Pseudonyms have a long history, especially among writers (where they may be known as “pen names” or “noms de plume”). The English author we call George Elliott (The Mill on the Floss, Silas Marner, Middlemarch) was actually a woman named Mary Ann Evans. She used the pen name because, at that time, it was nearly impossible for a woman to be published. The mystery author Ellery Queen was actually a collaboration between two men, Frederic Dannay and Manfred Lee. Even stranger, both of those names are pseudonyms: Dannay was actually Daniel Nathan and Lee was legally Manford Lepofsky!

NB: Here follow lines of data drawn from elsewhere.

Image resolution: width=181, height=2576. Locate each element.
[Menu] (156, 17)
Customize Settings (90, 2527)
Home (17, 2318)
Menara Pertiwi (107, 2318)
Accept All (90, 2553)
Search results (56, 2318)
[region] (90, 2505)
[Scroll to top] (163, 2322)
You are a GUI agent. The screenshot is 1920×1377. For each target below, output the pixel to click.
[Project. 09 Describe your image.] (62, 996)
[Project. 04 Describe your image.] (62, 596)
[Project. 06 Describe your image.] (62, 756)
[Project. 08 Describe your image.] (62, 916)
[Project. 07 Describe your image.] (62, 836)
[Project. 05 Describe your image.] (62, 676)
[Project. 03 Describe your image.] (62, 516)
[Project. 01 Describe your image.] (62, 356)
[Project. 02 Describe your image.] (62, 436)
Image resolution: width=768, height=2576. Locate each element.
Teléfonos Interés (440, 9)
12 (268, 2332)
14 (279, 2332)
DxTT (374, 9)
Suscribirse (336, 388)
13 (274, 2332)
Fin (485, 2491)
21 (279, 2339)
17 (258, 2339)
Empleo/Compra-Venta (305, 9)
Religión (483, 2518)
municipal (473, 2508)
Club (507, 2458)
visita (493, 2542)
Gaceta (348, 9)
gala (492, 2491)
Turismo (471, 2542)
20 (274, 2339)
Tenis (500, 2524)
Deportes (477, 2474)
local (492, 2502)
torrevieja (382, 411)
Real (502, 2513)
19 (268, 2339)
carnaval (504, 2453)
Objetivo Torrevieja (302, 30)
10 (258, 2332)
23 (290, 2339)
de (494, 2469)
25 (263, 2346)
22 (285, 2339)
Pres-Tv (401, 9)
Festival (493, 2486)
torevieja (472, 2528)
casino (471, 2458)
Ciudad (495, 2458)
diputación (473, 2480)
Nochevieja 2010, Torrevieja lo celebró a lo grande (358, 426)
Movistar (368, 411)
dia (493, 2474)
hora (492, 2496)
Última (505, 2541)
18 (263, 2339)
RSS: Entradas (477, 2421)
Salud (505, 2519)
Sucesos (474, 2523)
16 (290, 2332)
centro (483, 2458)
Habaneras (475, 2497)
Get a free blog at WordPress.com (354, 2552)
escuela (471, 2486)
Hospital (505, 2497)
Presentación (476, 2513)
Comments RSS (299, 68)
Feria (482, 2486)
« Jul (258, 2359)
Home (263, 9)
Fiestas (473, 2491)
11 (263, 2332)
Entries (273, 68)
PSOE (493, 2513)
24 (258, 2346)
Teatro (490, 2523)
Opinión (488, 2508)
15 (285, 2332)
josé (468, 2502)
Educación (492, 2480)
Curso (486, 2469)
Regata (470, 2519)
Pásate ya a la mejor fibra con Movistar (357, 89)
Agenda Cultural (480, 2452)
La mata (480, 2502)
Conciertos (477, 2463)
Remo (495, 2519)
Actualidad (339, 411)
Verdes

It’s not often I say good things about Facebook in terms of identity, privacy or security, but Chris Cox, in the note referenced above, put the policy very succinctly:
Our policy has never been to require everyone on Facebook to use their legal name. The spirit of our policy is that everyone on Facebook uses the authentic name they use in real life. For Sister Roma, that's Sister Roma. For Lil Miss Hot Mess, that's Lil Miss Hot Mess. Part of what's been so difficult about this conversation is that we support both of these individuals, and so many others affected by this, completely and utterly in how they use Facebook.
It’s not about birth names, rather it’s all about attribution, authority, and “identification” in a broader sense. It’s about knowing that the person who says “x” is the same one who says “y” and is -- at least in the eyes of those people who care about it -- the “real” Roy Rogers/Pope Francis/Identity Woman.